## A primer in everything you (n)ever wanted to know about (convergence in) probability

Don’t be scared of the maths in this post. I want to share one of the reasons I enjoyed studied probability at university. It’s an infuriating, beautiful, brilliant subject with myriad applications to search marketing. It’s also (mainly) based in common sense if you are prepared to try to get past the maths. Don’t be scared of the terminology - I’m going to explain things from scratch. And then I’m going to try to apply it to some practical advice.

If you have A-level maths (or equivalent), you should be able to follow. Here we go...

## Probability

The bit of probability I want to show you is to do with a subject called convergence, but first, some basics.

## What is probability?

The kind of probability you learn about at school is most easily thought about as:

The probability of an event occurring = (the number of ways that event can occur) / (the total number of equally likely outcomes)

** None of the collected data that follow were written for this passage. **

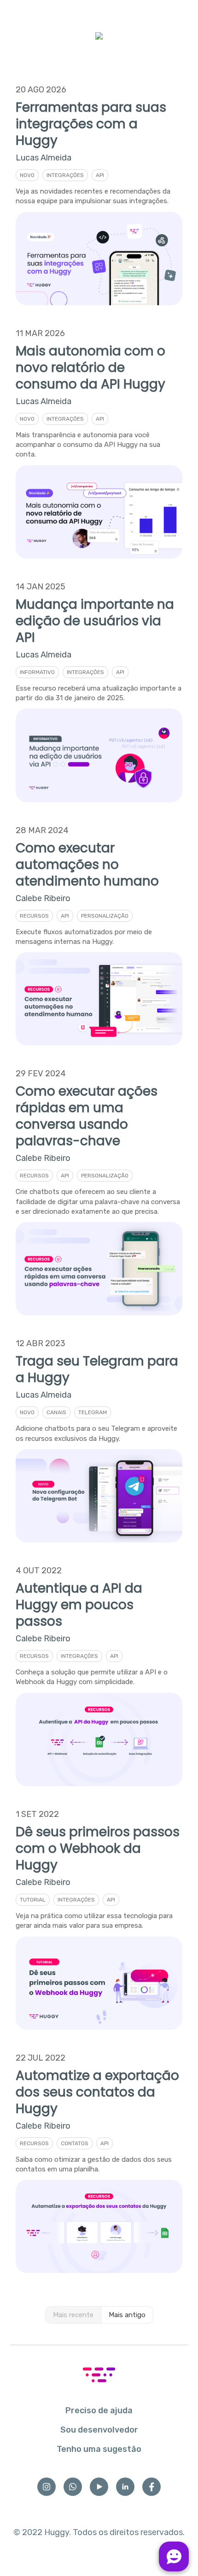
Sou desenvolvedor (99, 2430)
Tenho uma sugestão (99, 2449)
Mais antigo (127, 2315)
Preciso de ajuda (99, 2410)
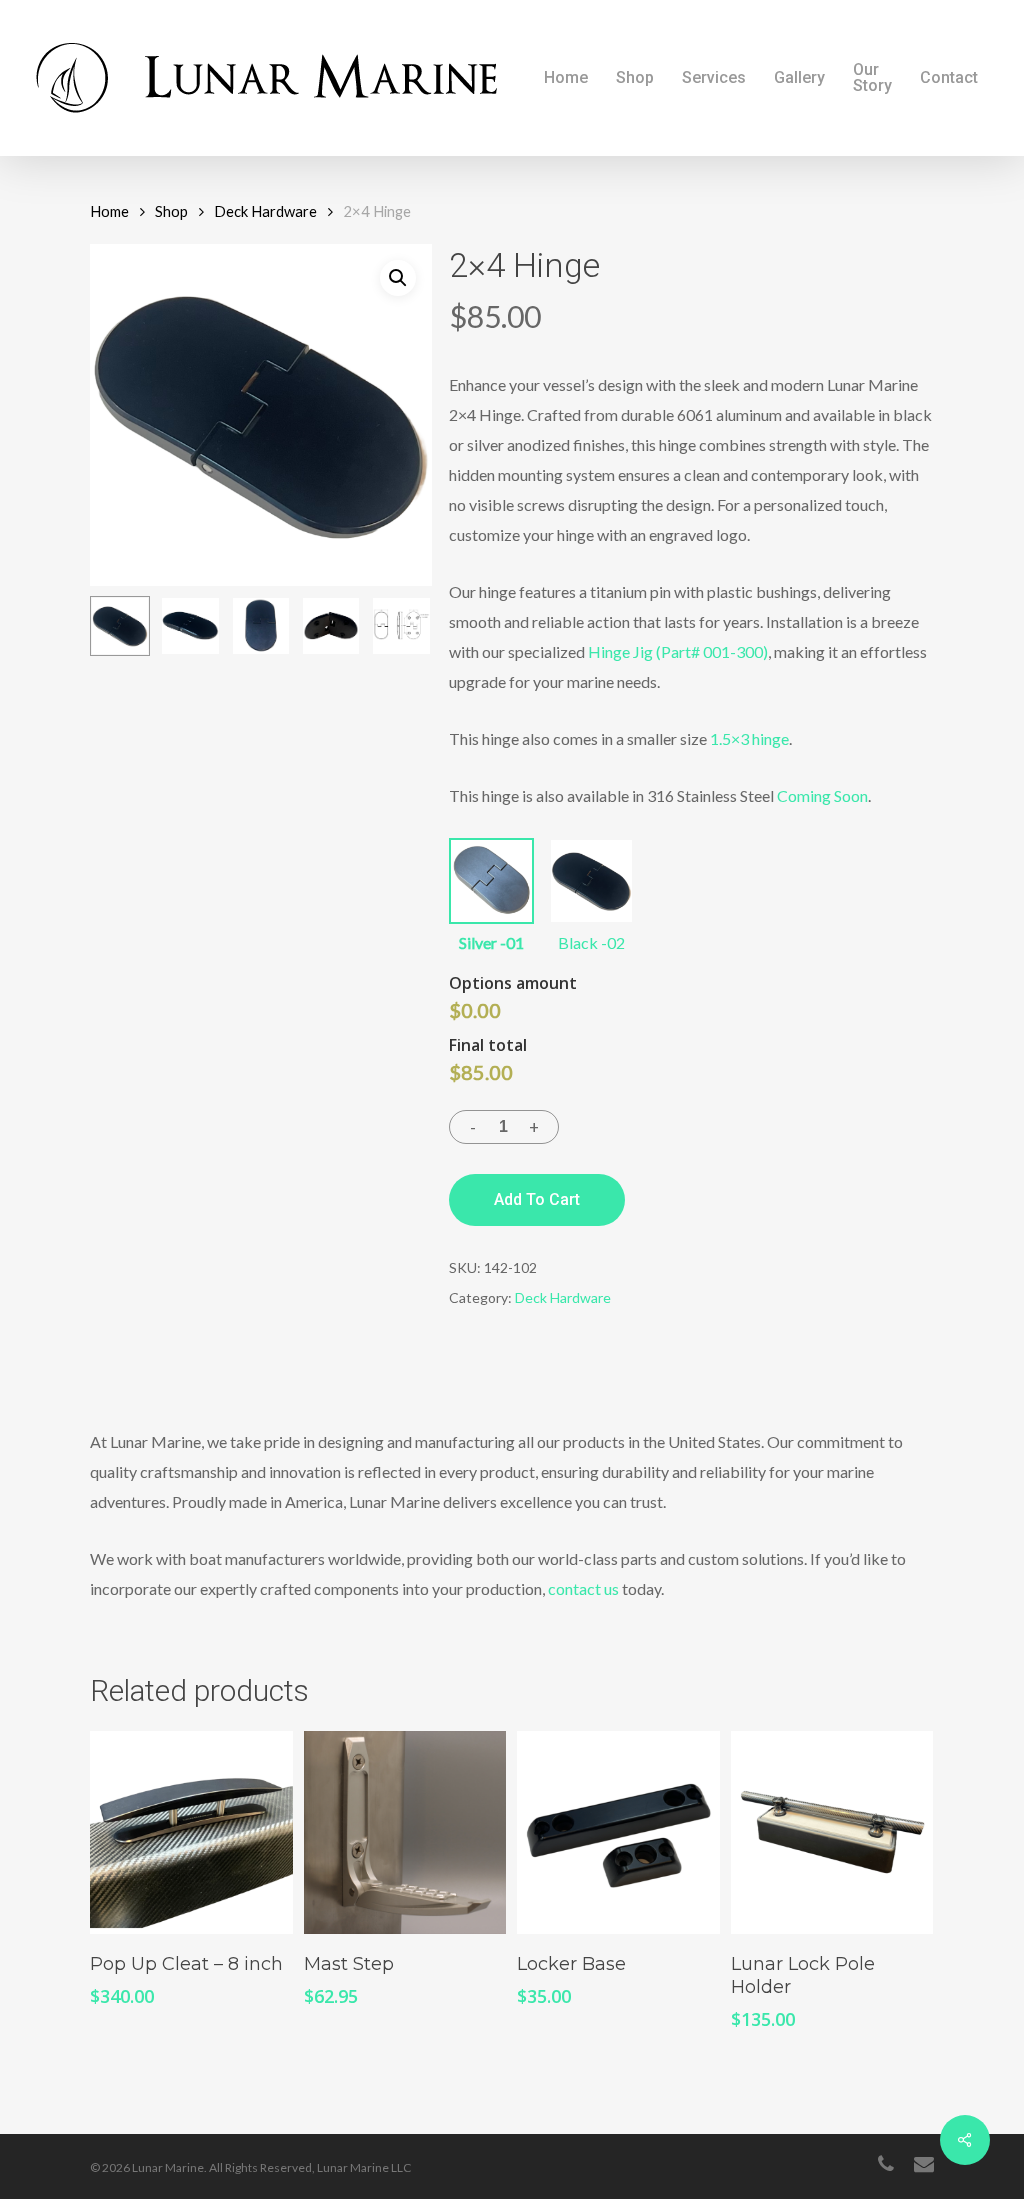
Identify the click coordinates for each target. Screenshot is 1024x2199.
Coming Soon (822, 795)
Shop (171, 211)
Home (109, 211)
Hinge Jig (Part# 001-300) (678, 651)
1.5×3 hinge (749, 738)
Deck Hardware (265, 211)
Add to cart (537, 1199)
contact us (583, 1588)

So the probability of getting a head when you toss a (fair) coin is 1 / 2 (i.e. the number of heads = 1 and the total number of outcomes = 2, H or T).

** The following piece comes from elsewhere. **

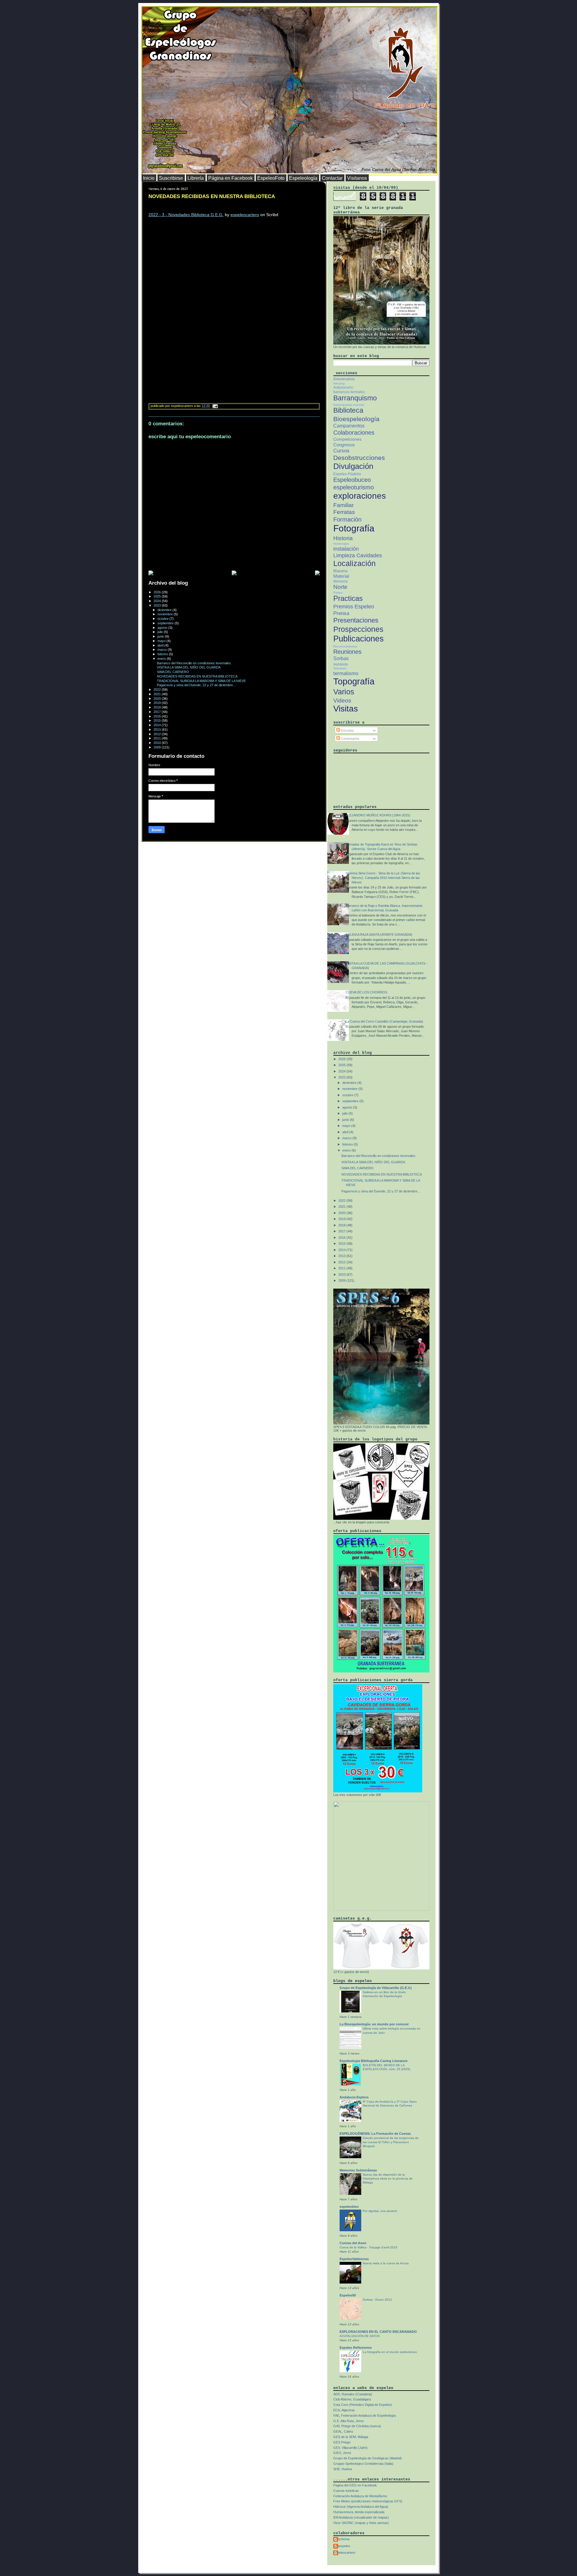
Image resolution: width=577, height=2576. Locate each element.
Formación (347, 519)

This serves us pretty well for a lot of things. But pretty soon, you find outcomes that aren’t equally likely - at which point you start thinking of probability as the proportion of times you expect to get a particular result in a set of trials (you can use this definition of probability to cope with click through rates for example - the probability of getting a click being 0.2 means over time, 1 in 5 people click on your link).

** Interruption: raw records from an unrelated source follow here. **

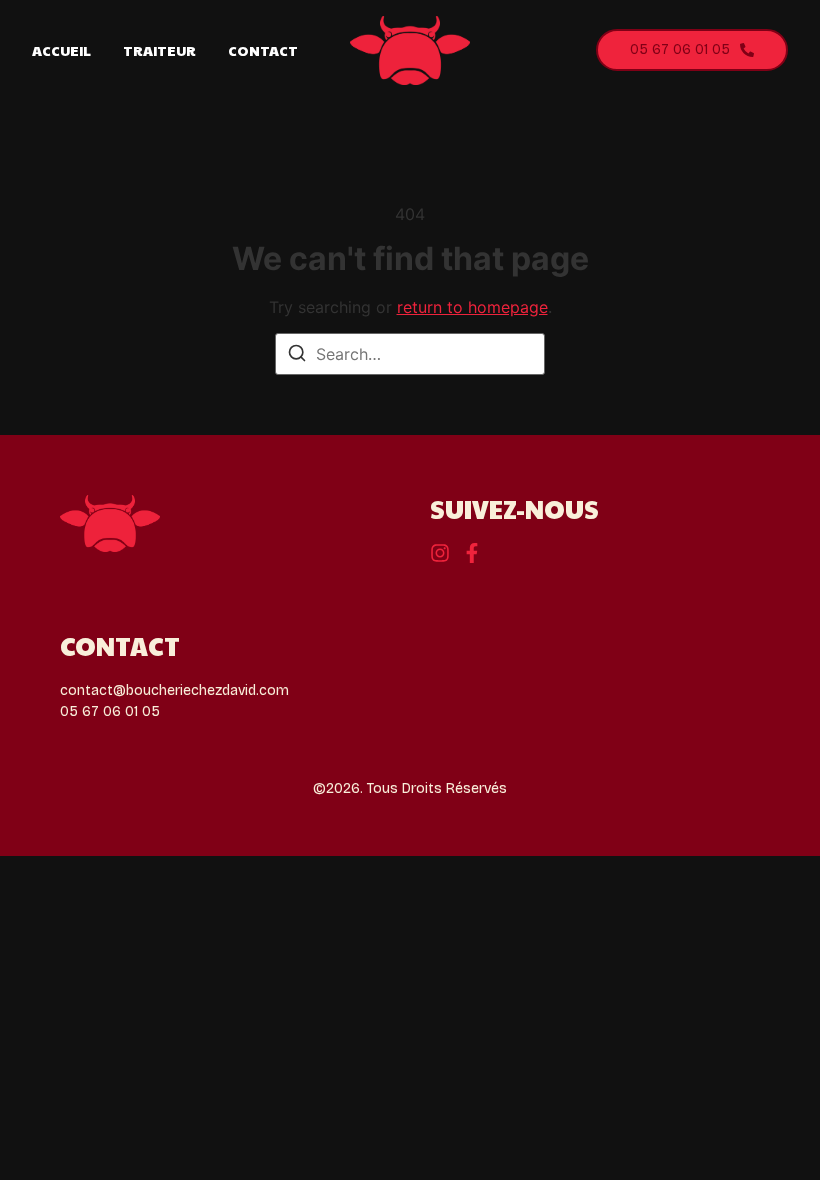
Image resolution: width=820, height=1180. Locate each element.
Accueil (61, 50)
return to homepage (472, 307)
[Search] (297, 356)
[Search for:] (410, 354)
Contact (263, 50)
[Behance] (440, 553)
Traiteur (159, 50)
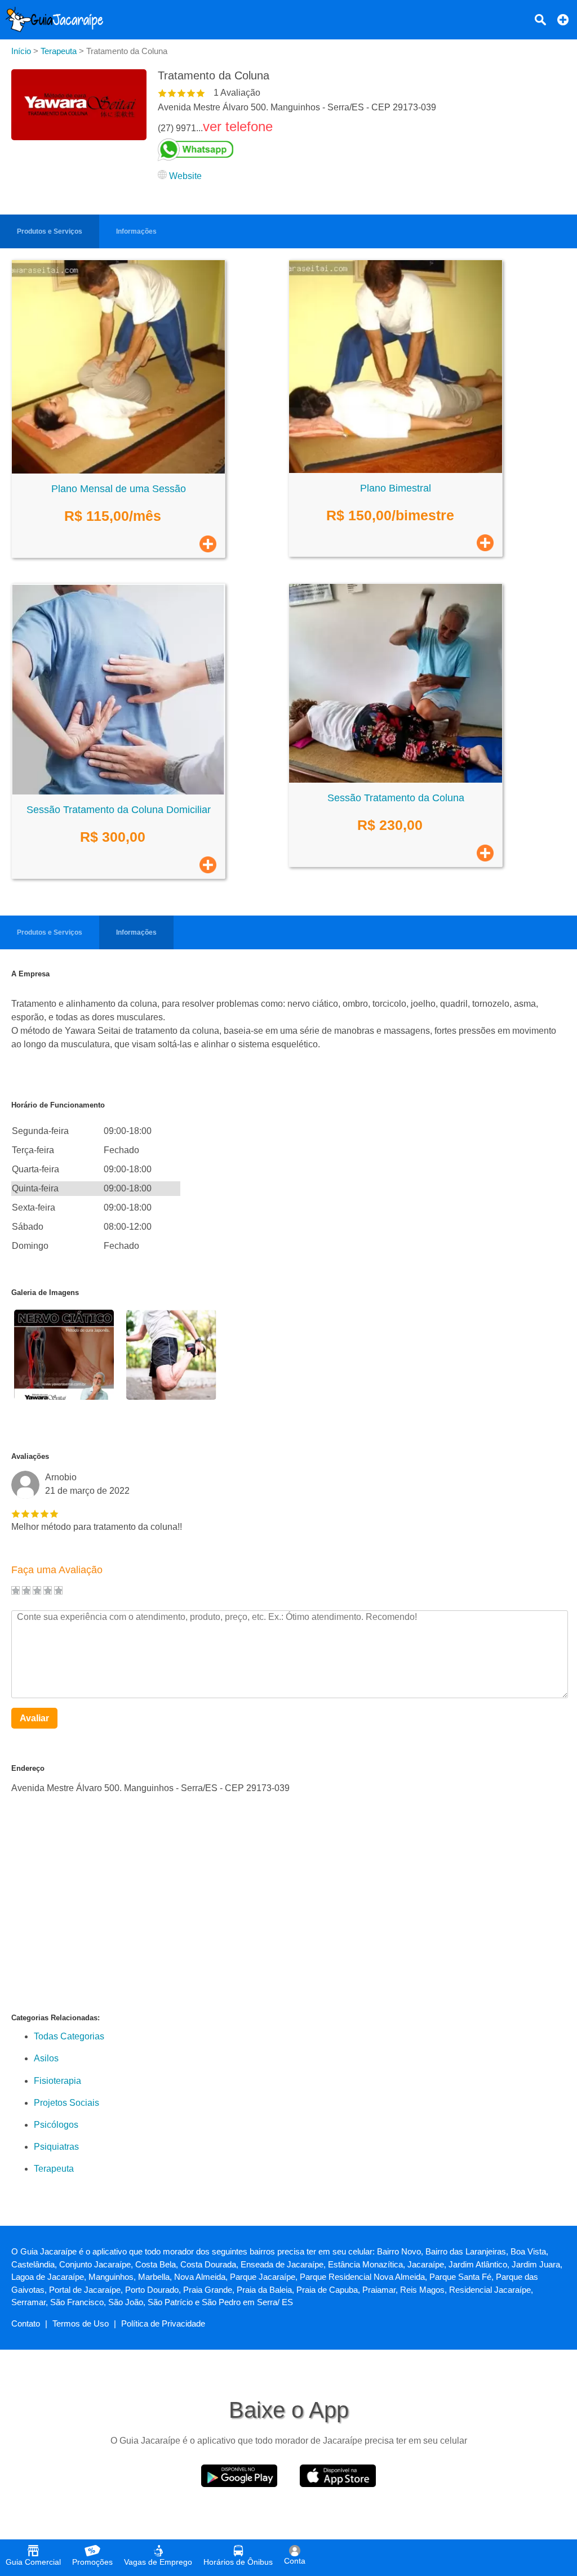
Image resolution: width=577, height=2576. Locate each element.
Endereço (28, 1768)
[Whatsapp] (297, 150)
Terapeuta (54, 2168)
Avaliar (34, 1718)
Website (185, 176)
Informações (136, 231)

[Side note: when you study more probability, you realise this is actually a circular definition as it relies on expectation which is a consequence of the definition of probability, but tough, we’re doing our best here.]

But what about when there are an infinite number of equally likely outcomes? What about if we are trying to pick a random integer? Then you start introducing (at school) probability distribution functions etc. (which are relatively boring, in my opinion). As you learn more about the subject, you start talking about probability spaces, metrics and integration. Ugggh. We’re not going to go there today (this is a blog post, not a textbook - I can talk about the interesting stuff...).

So let’s just carry on thinking about probability as the ‘chance of something happening’. For most practical purposes, you **can** think of it in terms of experiments. If I repeated this test a hundred (a thousand, a million) times, how many times would I expect to get a particular result.

One pretty cool (geek!) thing about probability when you start talking in terms of probability spaces, is that it becomes clear that you can have events that have zero probability of happening that **could actually happen**. The easiest way to think of this is to imagine you were to pick a random number (of any size) with equal likelihood of picking any number. Because there are infinitely many possible equally likely outcomes, it is not too hard to come to the conclusion that the probability of picking any **particular** number is 0. Yet you did pick one...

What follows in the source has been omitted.